The defendant seeks recovery upon a counterclaim for the breach of warranty of a horse. It is found that the warranty was made. The only breach alleged is one resulting from the fact that the horse was at the time of sale unsound. The unsoundness complained of is expressly alleged to have been unmanageableness while being shod. The issue presented to the court was, therefore, whether or not the animal was unsound for reasons substantially as averred. That *Page 668 defendant's counsel recognized this as the issue, and tried the case upon that theory, is apparent, and the court's memorandum of decision is confined to a consideration and determination of it. Its conclusion, which was made the sole basis of decision, was that a warranty of soundness was not broken by the existence of the conditions which were found to have existed.
We have no occasion, therefore, to inquire whether or not the terms in which the warranty was couched, in their true intent and meaning, carried a more comprehensive warranty than that of soundness. It is our duty under the circumstances to accept the issue as framed by the pleadings, and review the court's determination of it.
Baron Parke, in Kiddell v. Burnard, 9 Mess. W. 668, following the tenor of his ruling in the earlier case of Coates v. Stephens, 2 Moo. Rob. 157, defined the effect of a warranty of soundness in a horse as follows: "The rule as to unsoundness is, that if at the time of sale the horse has any disease, which either actually does diminish the natural usefulness of the animal, so as to make him less capable of work of any description, or which in its ordinary progress will diminish the natural usefulness of the animal; or if the horse has, either from disease or accident, undergone any alteration of structure, that either actually does at the time, or in its ordinary effects will diminish the natural usefulness of the horse, such horse is unsound." This statement, concurred in by his associates, has ever since remained the settled rule in England, and been accepted and followed by the courts of this country and text writers as embodying the correct test to be applied under all ordinary conditions. We have looked in vain for authority which gives to the warranty a wider scope. It furnishes the test to be applied to the situation before us.

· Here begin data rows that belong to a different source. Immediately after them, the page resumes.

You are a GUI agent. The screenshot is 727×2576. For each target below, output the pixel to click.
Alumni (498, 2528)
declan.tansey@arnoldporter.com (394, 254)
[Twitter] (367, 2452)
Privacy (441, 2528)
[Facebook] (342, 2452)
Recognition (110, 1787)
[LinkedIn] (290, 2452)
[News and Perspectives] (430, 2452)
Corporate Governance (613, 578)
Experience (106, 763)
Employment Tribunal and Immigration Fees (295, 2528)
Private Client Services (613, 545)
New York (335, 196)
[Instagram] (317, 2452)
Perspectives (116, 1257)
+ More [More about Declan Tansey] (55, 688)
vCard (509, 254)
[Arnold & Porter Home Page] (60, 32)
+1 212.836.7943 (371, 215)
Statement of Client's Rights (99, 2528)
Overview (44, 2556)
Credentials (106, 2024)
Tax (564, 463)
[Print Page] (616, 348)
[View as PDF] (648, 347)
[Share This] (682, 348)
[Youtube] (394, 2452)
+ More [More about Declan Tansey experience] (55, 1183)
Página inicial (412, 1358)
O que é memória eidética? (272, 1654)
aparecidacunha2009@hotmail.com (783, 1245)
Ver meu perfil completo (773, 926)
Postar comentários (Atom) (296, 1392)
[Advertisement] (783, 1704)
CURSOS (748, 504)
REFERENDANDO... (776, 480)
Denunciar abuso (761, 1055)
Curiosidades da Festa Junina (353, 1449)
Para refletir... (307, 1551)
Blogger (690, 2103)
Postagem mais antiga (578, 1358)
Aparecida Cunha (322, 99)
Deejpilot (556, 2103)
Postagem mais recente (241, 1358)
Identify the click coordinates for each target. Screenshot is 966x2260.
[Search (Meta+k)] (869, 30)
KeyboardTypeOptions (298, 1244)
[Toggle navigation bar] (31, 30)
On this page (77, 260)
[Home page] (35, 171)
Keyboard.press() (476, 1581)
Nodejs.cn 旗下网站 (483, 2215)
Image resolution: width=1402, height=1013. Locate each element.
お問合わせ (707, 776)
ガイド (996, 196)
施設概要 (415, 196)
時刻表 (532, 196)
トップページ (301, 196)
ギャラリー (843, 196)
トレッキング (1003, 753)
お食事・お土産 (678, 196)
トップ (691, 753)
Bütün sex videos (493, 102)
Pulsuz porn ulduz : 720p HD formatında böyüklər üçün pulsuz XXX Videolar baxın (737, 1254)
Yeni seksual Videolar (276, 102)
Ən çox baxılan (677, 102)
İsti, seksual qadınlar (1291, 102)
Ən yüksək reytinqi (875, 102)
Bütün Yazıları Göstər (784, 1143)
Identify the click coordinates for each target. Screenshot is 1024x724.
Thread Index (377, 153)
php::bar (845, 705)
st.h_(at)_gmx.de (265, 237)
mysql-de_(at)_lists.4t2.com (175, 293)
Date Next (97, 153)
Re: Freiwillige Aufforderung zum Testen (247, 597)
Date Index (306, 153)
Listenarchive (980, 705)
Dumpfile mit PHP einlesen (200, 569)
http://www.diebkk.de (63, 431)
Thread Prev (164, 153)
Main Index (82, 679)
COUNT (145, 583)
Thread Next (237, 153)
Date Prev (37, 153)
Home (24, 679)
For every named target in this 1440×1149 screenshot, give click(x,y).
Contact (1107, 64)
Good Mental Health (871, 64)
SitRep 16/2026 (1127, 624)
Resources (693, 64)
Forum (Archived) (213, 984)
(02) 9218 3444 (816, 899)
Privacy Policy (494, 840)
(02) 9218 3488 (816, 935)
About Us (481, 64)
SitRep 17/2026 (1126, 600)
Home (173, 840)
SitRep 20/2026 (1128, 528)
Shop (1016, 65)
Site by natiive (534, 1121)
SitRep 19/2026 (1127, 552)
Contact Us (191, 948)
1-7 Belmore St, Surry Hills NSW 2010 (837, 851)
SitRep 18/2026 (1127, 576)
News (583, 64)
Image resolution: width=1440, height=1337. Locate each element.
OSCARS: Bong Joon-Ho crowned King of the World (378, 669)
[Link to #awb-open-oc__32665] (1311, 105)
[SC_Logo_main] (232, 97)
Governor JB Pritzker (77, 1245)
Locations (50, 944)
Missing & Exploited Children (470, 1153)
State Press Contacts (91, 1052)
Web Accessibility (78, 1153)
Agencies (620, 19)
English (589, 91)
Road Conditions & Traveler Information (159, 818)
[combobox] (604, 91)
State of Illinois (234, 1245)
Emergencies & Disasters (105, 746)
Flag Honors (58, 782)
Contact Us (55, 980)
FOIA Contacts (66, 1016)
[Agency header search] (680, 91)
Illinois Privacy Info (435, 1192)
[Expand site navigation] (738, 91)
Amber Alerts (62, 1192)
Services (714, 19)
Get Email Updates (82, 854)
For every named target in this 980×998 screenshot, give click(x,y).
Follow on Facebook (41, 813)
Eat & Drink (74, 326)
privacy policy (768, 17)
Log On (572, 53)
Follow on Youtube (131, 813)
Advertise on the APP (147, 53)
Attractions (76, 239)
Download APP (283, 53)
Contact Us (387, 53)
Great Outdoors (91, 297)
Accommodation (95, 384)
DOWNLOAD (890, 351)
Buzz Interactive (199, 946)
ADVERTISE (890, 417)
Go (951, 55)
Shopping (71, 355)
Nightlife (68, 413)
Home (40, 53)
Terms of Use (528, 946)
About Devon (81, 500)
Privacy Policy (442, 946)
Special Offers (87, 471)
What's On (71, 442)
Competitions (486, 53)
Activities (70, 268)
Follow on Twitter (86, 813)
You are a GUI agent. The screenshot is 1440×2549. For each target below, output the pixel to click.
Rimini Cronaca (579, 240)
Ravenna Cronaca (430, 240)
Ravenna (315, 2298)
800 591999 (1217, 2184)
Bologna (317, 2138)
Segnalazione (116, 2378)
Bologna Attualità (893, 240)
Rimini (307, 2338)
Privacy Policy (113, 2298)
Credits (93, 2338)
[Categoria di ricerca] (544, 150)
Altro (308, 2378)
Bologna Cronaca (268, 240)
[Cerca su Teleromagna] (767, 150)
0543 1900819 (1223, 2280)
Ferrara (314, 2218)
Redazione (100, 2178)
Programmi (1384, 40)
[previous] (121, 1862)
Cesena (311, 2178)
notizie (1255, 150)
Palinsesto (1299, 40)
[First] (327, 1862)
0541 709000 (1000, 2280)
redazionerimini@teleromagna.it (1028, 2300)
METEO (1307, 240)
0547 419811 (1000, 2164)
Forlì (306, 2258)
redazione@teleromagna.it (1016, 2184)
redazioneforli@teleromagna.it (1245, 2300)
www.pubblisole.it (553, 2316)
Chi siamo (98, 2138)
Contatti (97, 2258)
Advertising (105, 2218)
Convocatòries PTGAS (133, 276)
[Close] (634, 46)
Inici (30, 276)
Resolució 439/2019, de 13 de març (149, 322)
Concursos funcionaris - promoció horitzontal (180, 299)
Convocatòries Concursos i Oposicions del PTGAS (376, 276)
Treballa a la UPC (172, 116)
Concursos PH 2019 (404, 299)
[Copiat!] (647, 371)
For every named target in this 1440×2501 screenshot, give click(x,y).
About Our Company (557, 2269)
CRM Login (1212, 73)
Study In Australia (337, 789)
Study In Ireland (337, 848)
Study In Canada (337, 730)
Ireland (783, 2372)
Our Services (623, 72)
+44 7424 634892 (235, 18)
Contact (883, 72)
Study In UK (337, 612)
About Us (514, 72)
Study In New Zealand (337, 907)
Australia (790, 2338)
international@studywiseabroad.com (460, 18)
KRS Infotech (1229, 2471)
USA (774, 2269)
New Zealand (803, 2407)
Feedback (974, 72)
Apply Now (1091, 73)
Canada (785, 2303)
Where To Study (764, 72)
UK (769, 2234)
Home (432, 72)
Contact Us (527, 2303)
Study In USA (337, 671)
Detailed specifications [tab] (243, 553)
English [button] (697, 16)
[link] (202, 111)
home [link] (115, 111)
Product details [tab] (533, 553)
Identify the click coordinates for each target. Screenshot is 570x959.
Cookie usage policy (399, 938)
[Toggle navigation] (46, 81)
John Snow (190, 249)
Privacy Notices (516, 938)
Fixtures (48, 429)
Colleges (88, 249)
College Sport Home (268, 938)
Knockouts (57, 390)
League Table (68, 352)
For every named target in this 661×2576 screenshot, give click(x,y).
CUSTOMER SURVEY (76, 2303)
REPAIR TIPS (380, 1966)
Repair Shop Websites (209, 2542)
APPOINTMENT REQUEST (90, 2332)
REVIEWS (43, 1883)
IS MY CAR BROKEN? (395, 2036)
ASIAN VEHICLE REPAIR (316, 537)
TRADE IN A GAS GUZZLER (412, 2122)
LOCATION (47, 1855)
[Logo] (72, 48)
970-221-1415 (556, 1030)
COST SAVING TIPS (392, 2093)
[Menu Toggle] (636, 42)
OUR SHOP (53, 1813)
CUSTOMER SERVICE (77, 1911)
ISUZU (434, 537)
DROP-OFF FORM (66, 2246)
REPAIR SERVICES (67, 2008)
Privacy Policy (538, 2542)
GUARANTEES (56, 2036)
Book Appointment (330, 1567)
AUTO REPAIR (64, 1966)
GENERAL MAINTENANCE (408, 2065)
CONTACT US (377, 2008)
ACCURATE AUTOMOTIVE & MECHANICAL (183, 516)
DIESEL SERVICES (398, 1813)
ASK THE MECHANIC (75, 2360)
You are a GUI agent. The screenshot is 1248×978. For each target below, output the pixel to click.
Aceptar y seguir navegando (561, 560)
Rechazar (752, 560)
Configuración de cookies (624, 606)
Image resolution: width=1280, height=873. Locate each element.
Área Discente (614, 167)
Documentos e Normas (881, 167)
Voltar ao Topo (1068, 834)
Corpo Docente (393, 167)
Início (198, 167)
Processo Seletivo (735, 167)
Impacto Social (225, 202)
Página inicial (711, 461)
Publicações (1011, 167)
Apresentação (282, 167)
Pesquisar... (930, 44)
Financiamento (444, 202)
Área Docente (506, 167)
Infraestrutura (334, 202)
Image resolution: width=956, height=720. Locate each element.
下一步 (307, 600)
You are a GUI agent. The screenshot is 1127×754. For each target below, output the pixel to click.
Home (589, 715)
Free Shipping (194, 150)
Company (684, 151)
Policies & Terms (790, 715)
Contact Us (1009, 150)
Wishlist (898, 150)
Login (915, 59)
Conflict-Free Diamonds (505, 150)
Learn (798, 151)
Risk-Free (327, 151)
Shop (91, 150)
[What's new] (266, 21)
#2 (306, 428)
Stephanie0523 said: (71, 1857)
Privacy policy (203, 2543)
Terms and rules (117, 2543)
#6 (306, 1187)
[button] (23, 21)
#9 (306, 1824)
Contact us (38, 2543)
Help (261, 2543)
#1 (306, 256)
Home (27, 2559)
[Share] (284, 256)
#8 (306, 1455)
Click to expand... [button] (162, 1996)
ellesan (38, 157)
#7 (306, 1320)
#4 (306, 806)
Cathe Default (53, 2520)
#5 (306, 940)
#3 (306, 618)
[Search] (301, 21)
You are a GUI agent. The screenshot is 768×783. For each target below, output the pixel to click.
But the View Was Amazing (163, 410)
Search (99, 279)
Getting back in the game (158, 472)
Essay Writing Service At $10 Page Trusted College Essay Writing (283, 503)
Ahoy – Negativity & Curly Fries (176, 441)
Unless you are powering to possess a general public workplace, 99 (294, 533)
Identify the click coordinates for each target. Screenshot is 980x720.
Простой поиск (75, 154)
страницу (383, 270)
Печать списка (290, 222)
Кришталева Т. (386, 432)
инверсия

Applying it, the conclusion is inevitable that the *Page 669 horse in question, when sold, was not unsound by reason of the unfortunate trait which it had acquired. It had no disease, incipient or otherwise, and, the eye aside, it had not, either from disease or accident, undergone any alteration of structure. It had a bad trait, which developed into a bad habit, which impaired its value. But such traits or habits constitute a vice rather than unsoundness. Not everything which impairs the value of an animal constitutes unsoundness. No such test is recognized by any authority which we have been able to discover. Language of opinions can be found which is susceptible of a construction to the effect that a physical condition, to constitute unsoundness, should be one which depreciated value; but nowhere is it held, we believe, that whatever depreciates value amounts to unsoundness, or that the conditions stated by Baron Parke need not be present. Alexander v. Dutton, 58 N.H. 282.
There is no error.
In this opinion HALL, C. J., THAYER and RORABACK, Js., concurred.